True Crime Movies

  • #141
Thanks. I'll keep my eye out for it. There is an older movie about the case....I think it has Elizabeth Montgomery playing the part of Lizzie Borden, but I can't think of the name of the movie off the top of my head.

I do recall it not being all that great, though it has been a decade since I've seen it.
 
  • #142
Yes, The Legend of Lizzie Borden from 1975 which I actually liked. It would be a good one for this 120th anniversary weekend.
 
  • #143
IMDb also lists a 1999 Lizzie Borden TV movie but it's apparently a production of the opera version.
 
  • #144
Yep, X was originally on HBO I believe.

Citizen X is a very good movie but it detracts somewhat (maybe that's just me) when they are speaking English and I know they really didn't.
 
  • #145
I thought "Capote", which is a bit of a stretch because it is a biopic focusing on Truman Capote's writing "In Cold Blood", was an EXCELLENT movie!!!
 
  • #146
The Snowtown Murders -- about Australia's worst serial killer, John Bunting, and his accomplices. Incredibly graphic (in case you're squeamish).
 
  • #147
IMDb has a 2012 date on it.

I see they have now changed the release date for the Borden movie to (????) which is sometimes an ominous sign.
 
  • #148
The Elizabeth Montgomery version will have to do for now.
 
  • #149
The Snowtown Murders -- about Australia's worst serial killer, John Bunting, and his accomplices. Incredibly graphic (in case you're squeamish).

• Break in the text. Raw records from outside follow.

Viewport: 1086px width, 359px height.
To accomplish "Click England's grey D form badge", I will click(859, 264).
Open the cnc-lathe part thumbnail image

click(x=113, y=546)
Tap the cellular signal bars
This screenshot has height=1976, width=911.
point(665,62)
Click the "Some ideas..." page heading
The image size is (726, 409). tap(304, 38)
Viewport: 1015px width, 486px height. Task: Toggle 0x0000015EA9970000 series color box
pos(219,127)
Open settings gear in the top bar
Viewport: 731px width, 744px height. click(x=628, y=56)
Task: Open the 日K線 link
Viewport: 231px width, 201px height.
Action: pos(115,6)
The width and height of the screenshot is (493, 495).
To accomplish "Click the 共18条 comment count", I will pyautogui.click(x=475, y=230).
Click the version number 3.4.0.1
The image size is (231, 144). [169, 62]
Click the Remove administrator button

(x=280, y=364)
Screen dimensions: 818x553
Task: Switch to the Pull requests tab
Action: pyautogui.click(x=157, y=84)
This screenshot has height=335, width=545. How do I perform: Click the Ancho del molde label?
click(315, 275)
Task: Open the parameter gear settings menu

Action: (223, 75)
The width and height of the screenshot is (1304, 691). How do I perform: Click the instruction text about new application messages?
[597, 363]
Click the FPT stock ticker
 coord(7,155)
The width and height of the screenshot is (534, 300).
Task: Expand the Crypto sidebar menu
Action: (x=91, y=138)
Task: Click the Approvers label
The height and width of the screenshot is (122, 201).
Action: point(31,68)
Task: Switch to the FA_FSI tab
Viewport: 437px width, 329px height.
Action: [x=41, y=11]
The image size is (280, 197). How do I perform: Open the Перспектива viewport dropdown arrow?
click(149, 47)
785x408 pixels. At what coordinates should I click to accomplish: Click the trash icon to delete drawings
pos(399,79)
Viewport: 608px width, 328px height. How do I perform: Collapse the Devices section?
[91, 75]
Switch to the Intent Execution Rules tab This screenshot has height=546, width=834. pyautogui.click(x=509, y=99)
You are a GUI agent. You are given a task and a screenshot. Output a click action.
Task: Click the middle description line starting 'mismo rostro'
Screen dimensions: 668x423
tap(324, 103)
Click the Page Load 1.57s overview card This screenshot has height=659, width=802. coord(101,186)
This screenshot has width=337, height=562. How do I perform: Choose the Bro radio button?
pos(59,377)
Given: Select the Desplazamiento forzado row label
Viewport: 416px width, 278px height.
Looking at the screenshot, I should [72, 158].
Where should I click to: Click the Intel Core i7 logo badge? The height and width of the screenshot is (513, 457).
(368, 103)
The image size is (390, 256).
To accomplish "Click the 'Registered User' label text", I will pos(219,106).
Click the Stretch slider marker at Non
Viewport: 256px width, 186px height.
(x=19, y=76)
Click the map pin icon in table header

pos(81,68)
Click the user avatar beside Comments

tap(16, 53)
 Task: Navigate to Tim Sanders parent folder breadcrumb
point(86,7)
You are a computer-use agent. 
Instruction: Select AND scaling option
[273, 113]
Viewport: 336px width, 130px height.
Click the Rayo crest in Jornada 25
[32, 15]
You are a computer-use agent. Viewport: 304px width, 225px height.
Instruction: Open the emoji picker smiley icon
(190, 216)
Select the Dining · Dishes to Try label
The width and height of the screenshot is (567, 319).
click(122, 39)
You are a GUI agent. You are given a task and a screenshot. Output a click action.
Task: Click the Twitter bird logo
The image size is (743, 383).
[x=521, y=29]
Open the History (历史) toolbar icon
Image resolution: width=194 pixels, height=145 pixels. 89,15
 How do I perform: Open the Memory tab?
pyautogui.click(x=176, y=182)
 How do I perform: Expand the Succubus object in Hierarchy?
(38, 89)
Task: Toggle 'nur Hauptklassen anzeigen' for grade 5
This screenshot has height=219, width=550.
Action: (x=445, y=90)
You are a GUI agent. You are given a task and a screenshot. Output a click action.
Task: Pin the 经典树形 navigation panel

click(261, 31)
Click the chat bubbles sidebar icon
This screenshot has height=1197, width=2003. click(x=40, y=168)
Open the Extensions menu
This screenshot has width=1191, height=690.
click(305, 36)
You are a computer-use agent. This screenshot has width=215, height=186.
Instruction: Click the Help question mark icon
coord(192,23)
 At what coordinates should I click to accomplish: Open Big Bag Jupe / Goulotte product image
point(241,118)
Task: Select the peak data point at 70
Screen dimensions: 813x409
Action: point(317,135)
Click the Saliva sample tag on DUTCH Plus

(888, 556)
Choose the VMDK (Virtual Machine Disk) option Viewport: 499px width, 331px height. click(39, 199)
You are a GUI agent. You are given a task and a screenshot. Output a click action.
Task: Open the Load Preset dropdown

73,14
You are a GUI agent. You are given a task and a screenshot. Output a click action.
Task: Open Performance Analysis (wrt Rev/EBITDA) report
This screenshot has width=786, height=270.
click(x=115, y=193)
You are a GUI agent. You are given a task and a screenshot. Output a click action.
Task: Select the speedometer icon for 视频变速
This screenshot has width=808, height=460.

That's one I'd like to find.
 
  • #150
  • #151
That's one I'd like to find.
Standreid,theres also a an indie movie coming out supposedly this year called"In a Madman's World" about the Houston Mass Murders of the early 70's.
The Filmmaker has interviewed Dean Corll's acompliss Wayne Henley pretty extensively in prison and recieved permission from Henley's mother to go through the contents of his room that she's had stored in an old School Bus since 1973.
He's using a bunch of posters from Henley's room for set dressing and has the young actor playing Henley wearing his actual cloths(no thanks).
While going through the stuff he found an old polaroid photo showing a bound young boy in front of Corll's tool chest of torture implements who isnt one of the known victims or one of the Unidentified bodies according to the Harris County M.E.
 
  • #152
Thanks Kline. If done properly, that could be an interesting one.
 
  • #153
Thanks Kline. If done properly, that could be an interesting one.
I hope it is,its a facinating case, but I get the impression this guy is not working with a huge budget,though thats not always the deal breaker for a good movie.
I do know he has spent alot of time talking to Henley and Rhonda Willaims the girl who survived the night Corll was killed...she's really in the 'Poor Wayne Henley was led astray by Corll" camp so I really hope the script doesnt try and validate the B.S. Mea Cupla Henley has been trying to fob off for the last 20 years or so.
Im sure the victim's families would find that most offensive.
 
  • #154
Yes, The Town That Dreaded Sundown was shot on a shoestring and looked it but it's one of my favorite true-crime films.
 
  • #155
Yes, The Town That Dreaded Sundown was shot on a shoestring and looked it but it's one of my favorite true-crime films.
Ditto for'The Town That Dreaded Sundown'!
Another movie based on a facinating if not widely known true case.
I saw it for the first time in my little hometown theater in Montana back in the '70's...left the theater afterwards in broad daylight and still seriously creeped out walking home!
 
  • #156
I saw it at the theater when it was out first run as well. It was the movie that started the genre that led to Halloween and Friday the 13th, I believe.
 
  • #157
They didn't have a problem leaving the story unresolved either. Recent movie producers presenting unsolved cases think they have to "solve" the case at the end to satisfy the audience. That movie should have been a lesson to them.
 
  • #158
! back in the good old days when movies made us scared instead of homicidal. :shakes head in fear for the future:
 
  • #159
I saw it at the theater when it was out first run as well. It was the movie that started the genre that led to Halloween and Friday the 13th, I believe.

I don't know if it was or not but The Town That Dreaded Sundown could have been a model for Unsolved Mysteries as well.